= Beginning of Section =
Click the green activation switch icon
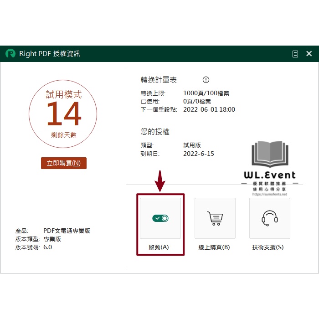 point(160,218)
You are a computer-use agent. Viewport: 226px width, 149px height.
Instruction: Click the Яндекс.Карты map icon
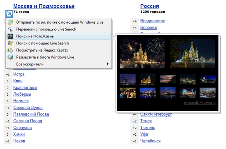tap(10, 50)
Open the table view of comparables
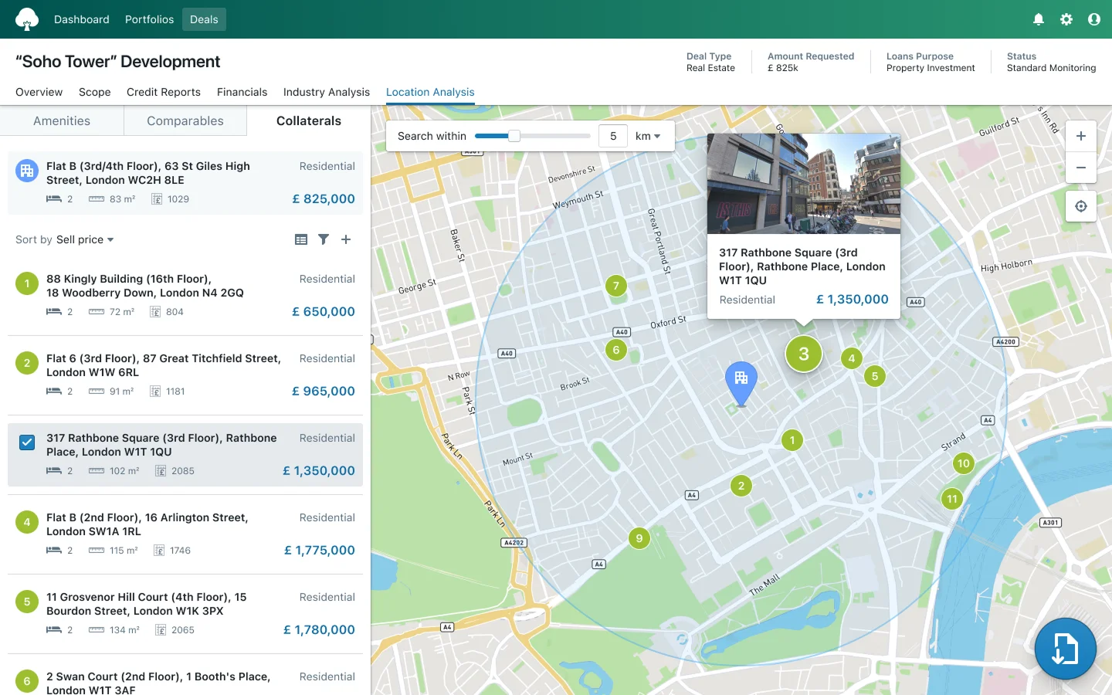The height and width of the screenshot is (695, 1112). 301,239
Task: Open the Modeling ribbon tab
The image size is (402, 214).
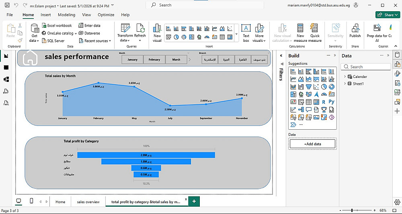Action: (66, 15)
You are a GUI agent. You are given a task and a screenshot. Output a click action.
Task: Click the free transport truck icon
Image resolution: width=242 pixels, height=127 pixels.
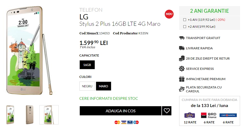(182, 38)
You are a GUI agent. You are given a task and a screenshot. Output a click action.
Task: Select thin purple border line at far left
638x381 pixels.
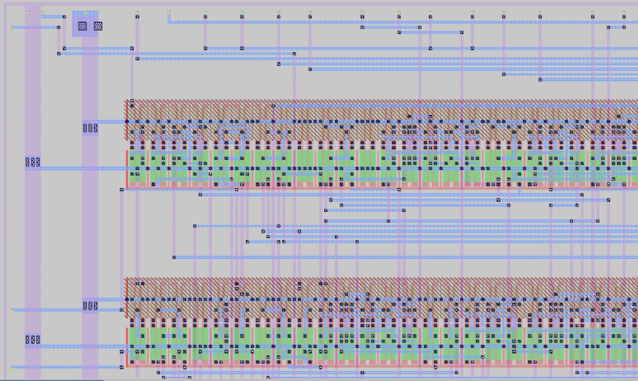[5, 202]
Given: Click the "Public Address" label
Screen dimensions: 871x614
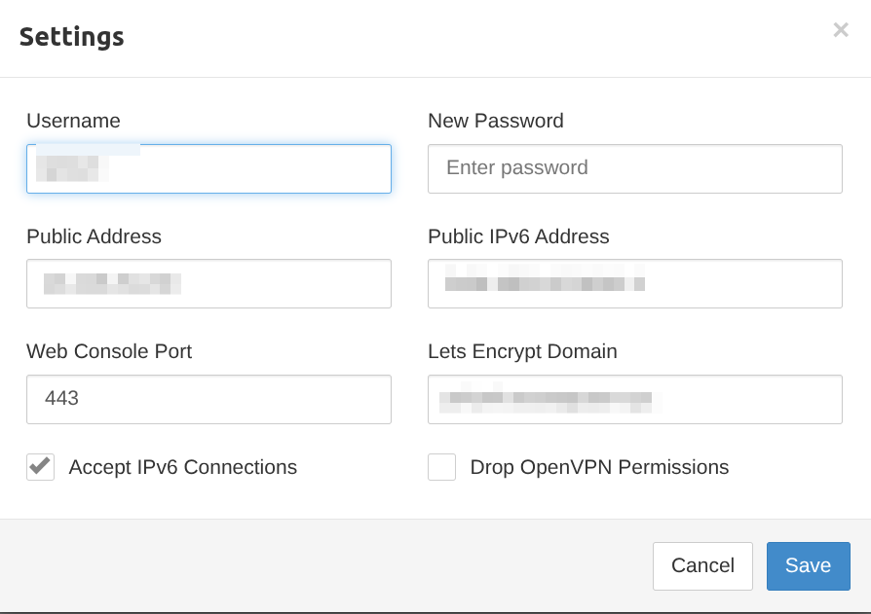Looking at the screenshot, I should (x=94, y=236).
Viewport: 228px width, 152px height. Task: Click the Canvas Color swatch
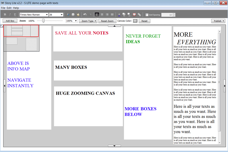(135, 21)
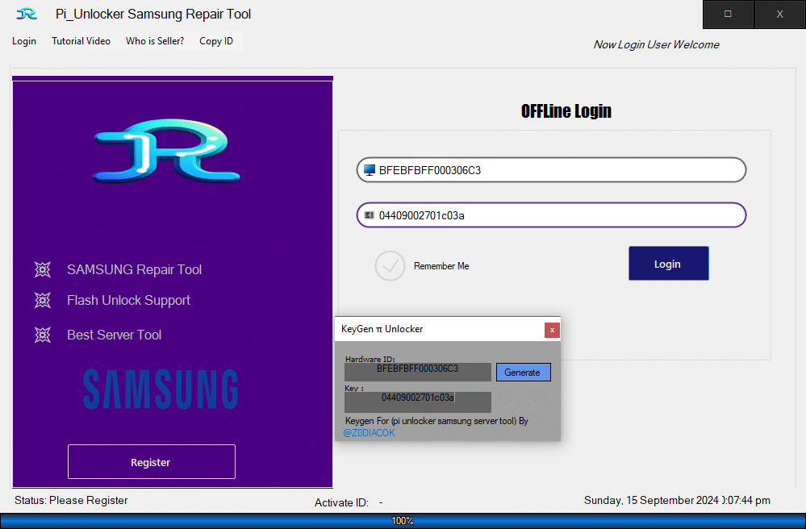Click the Key field in the KeyGen dialog
The width and height of the screenshot is (806, 529).
(x=417, y=402)
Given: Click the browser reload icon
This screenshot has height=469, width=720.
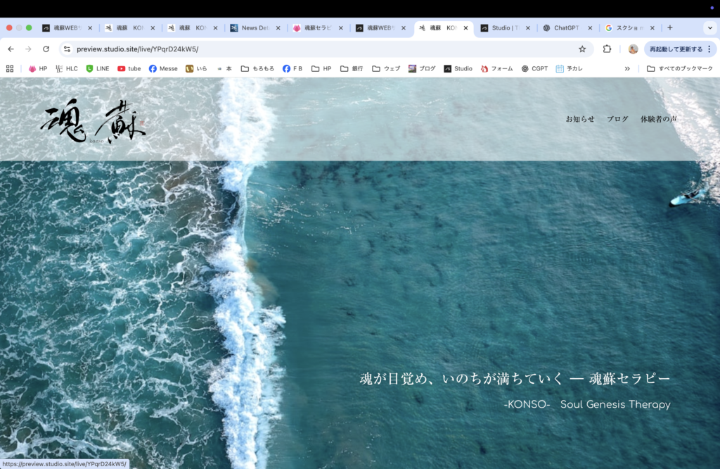Looking at the screenshot, I should 46,49.

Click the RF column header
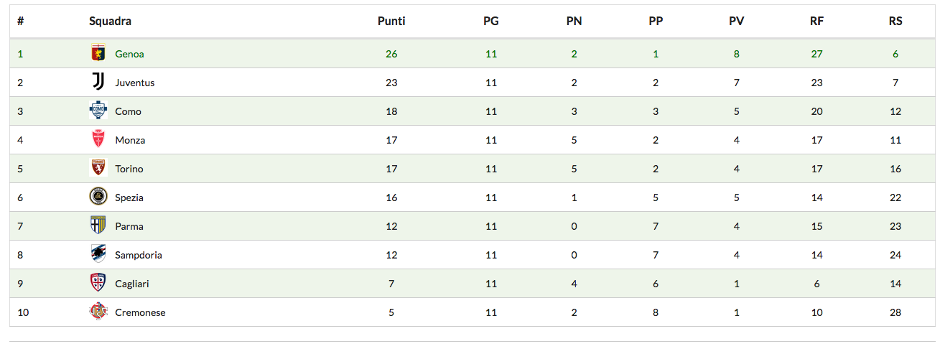tap(816, 21)
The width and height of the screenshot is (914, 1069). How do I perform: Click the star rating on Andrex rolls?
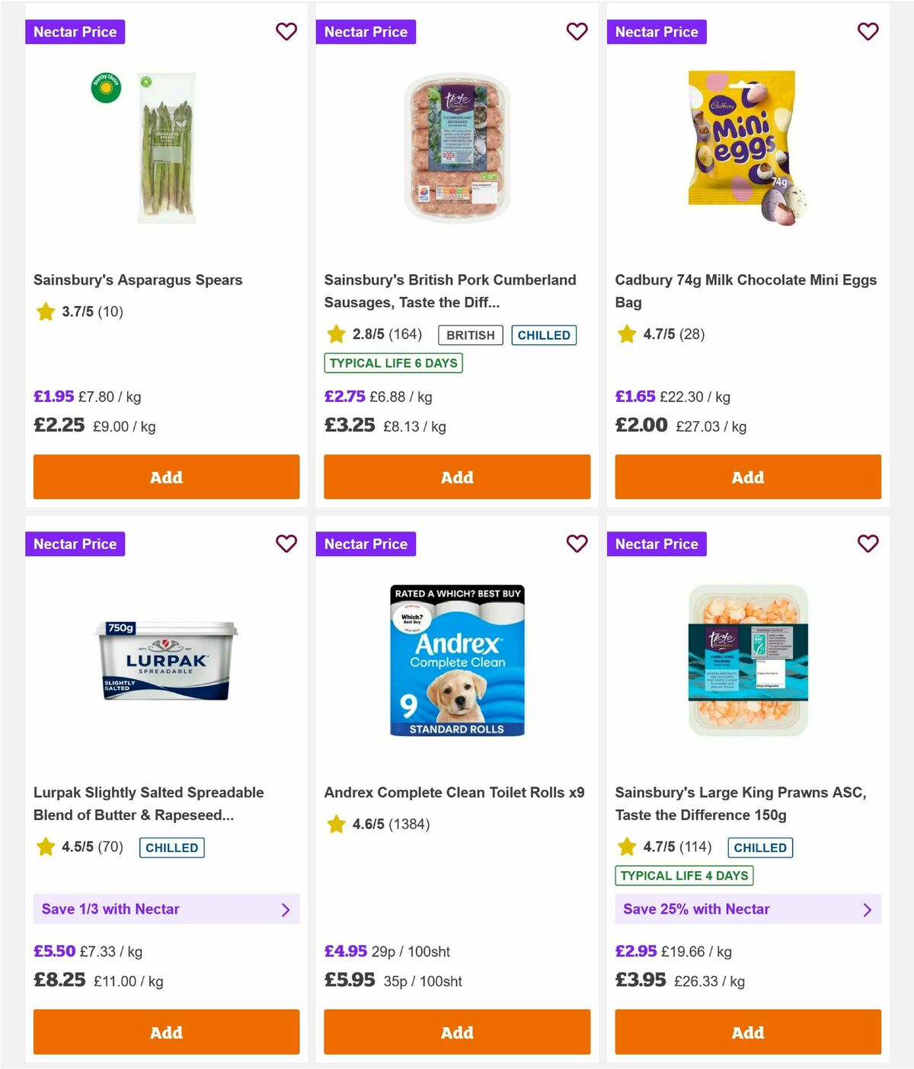pyautogui.click(x=336, y=824)
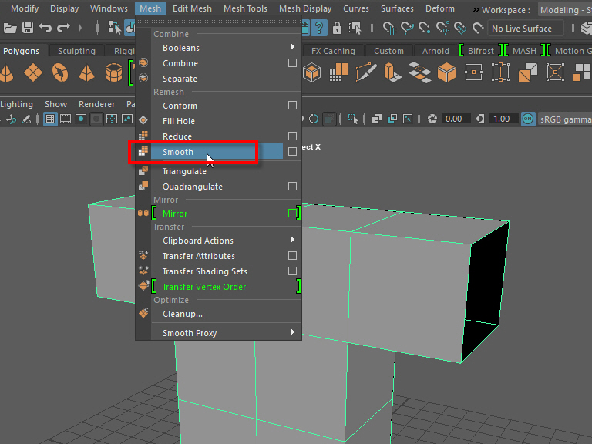The image size is (592, 444).
Task: Click the Extrude shelf icon
Action: pyautogui.click(x=393, y=73)
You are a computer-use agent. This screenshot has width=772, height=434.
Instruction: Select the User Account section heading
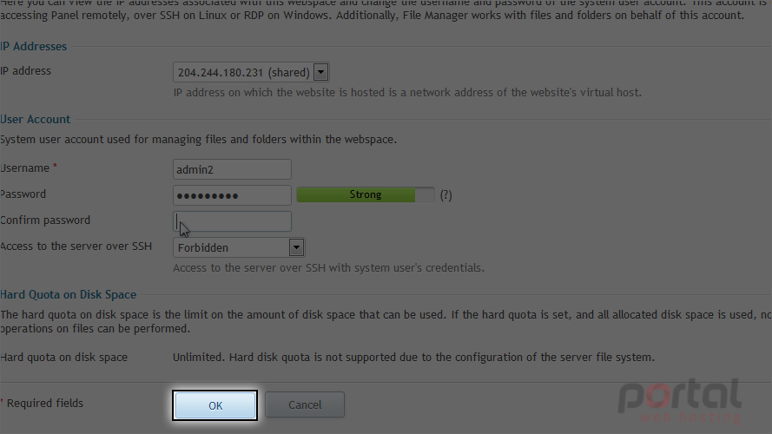(35, 120)
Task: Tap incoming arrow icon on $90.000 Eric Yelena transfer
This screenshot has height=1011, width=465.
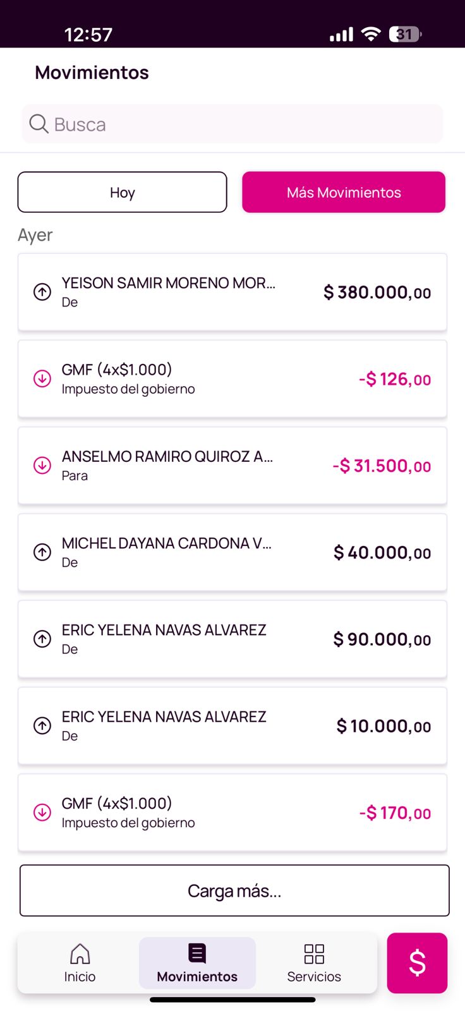Action: [x=42, y=639]
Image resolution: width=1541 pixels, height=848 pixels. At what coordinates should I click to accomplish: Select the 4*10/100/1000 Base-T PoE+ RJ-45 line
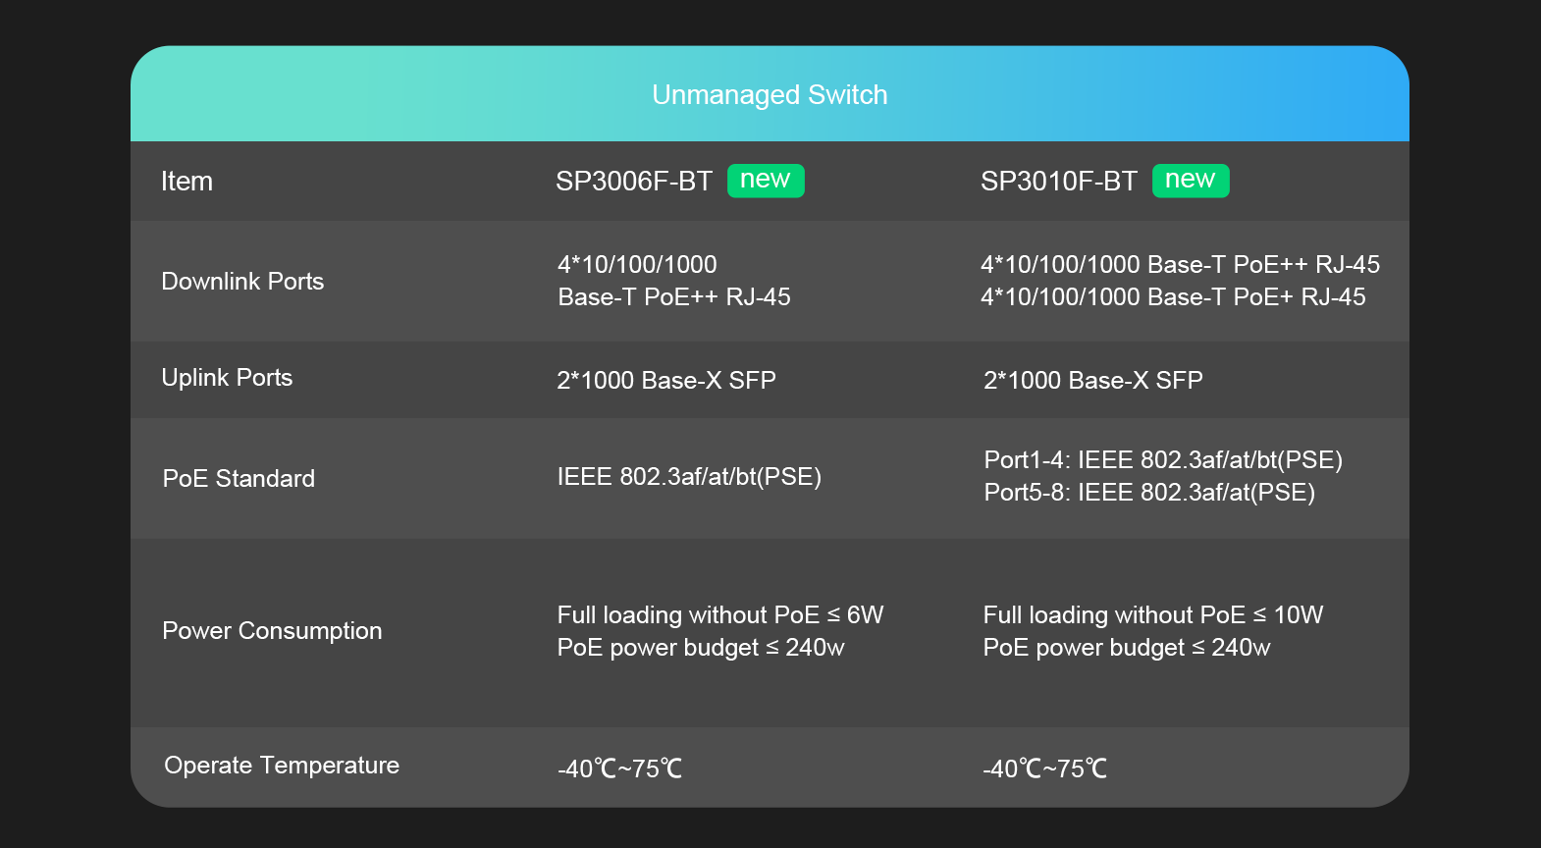point(1173,297)
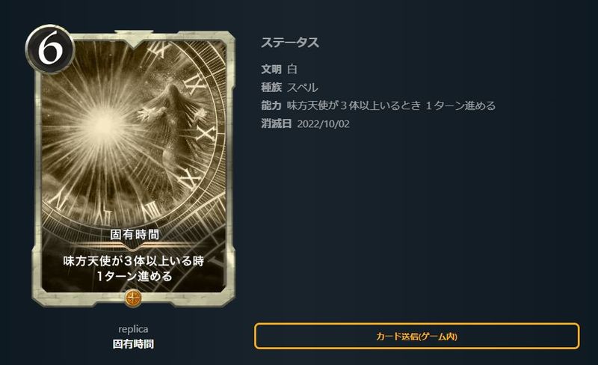The image size is (598, 365).
Task: Click the orange gem icon at card bottom
Action: (133, 298)
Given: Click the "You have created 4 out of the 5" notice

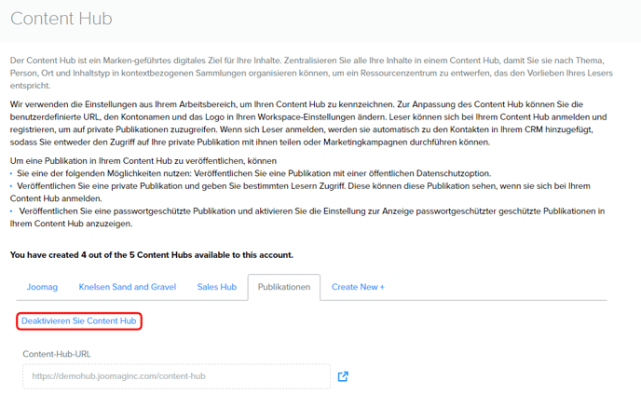Looking at the screenshot, I should pos(151,254).
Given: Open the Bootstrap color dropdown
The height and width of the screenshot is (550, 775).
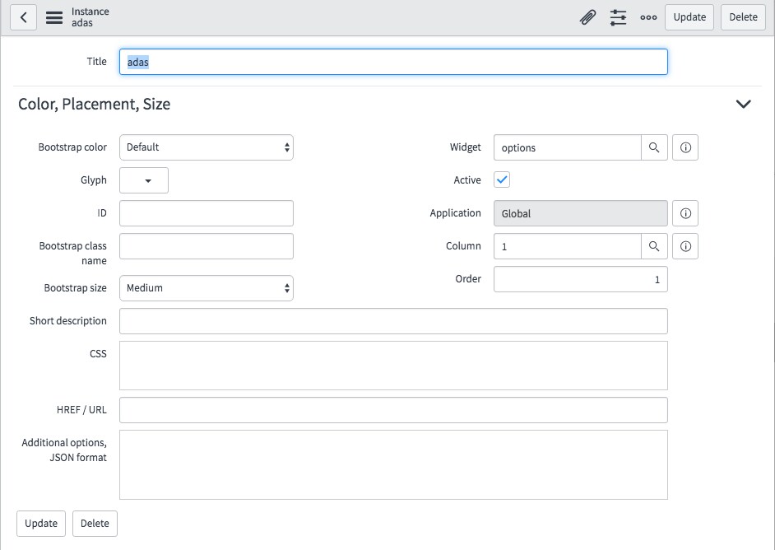Looking at the screenshot, I should [x=207, y=147].
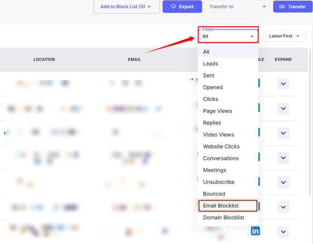Click the Export button

(x=182, y=7)
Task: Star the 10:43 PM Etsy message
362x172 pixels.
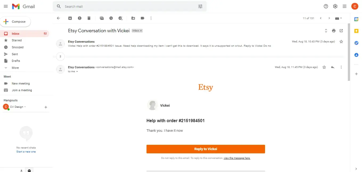Action: tap(341, 42)
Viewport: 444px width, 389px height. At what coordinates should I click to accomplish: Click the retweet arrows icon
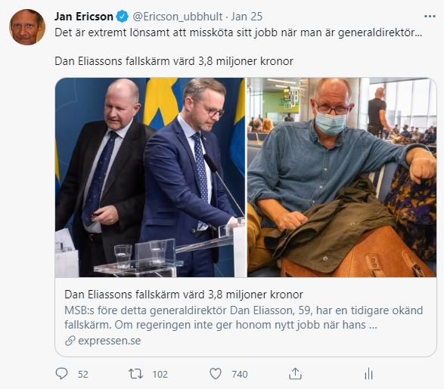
= End of Section =
### Task to complete
Find the lines of the listing above that hold "computer". Please copy them.

### Solution to the problem
You are a computer-use agent. Viewport: 226px width, 149px height.
You are a computer-use agent. This screenshot has width=772, height=434.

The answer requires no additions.